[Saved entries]
--- START ---

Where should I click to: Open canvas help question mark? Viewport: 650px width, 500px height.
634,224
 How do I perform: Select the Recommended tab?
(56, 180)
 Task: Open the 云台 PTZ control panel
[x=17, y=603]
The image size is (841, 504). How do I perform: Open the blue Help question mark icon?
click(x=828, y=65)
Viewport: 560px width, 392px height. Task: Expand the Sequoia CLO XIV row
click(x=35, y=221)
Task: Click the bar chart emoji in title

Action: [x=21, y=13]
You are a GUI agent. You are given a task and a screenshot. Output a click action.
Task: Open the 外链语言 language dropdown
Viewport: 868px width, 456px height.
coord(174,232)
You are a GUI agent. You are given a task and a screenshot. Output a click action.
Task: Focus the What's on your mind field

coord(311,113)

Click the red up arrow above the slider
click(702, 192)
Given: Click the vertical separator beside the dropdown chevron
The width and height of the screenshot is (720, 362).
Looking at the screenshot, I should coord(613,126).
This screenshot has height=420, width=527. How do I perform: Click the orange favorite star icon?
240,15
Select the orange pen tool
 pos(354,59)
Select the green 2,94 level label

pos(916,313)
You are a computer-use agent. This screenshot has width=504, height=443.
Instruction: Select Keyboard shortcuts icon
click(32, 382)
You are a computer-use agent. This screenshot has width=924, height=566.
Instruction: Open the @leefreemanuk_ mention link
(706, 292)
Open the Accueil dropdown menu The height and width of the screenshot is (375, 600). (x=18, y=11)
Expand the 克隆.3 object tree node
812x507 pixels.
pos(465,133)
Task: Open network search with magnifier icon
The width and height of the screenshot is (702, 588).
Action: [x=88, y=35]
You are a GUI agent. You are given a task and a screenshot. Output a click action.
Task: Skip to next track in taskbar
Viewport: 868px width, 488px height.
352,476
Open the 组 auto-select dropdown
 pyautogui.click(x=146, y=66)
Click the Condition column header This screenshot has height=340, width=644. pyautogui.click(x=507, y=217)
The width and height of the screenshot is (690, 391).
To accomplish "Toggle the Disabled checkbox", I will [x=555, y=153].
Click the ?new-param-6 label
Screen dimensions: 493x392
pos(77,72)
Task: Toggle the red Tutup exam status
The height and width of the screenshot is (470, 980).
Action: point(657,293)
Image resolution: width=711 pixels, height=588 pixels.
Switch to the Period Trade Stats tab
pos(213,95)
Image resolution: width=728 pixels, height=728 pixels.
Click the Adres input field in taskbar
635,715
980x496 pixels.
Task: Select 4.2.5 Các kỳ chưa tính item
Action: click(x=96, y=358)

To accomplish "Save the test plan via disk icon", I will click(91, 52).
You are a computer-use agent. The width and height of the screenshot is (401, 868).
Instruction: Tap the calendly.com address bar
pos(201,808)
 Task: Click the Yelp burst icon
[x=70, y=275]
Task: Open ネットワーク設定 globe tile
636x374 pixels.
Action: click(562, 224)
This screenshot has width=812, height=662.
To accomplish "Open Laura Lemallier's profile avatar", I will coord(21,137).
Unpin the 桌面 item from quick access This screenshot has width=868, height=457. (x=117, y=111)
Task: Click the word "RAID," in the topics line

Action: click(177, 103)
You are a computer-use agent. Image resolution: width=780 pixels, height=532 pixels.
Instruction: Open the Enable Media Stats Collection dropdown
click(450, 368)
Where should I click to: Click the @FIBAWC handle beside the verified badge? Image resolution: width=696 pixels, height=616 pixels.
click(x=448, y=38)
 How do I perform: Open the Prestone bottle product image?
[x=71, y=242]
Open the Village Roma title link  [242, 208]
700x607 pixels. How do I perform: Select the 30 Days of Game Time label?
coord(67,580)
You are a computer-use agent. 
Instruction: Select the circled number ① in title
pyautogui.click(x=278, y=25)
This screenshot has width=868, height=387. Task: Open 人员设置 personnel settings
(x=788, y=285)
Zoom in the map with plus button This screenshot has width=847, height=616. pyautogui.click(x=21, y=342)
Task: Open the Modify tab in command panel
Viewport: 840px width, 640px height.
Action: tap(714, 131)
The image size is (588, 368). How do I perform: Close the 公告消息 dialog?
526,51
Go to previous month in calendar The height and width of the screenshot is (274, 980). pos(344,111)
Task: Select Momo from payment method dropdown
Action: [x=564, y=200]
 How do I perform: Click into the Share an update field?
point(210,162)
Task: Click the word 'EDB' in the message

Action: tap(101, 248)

--- END ---

=== EXERCISE DETAILS ===
Among the lines of the records, copy out each one that contains the word "with".

=== SOLUTION ===
Task: Open network search with magnifier icon
Zoom in the map with plus button This screenshot has width=847, height=616. pyautogui.click(x=21, y=342)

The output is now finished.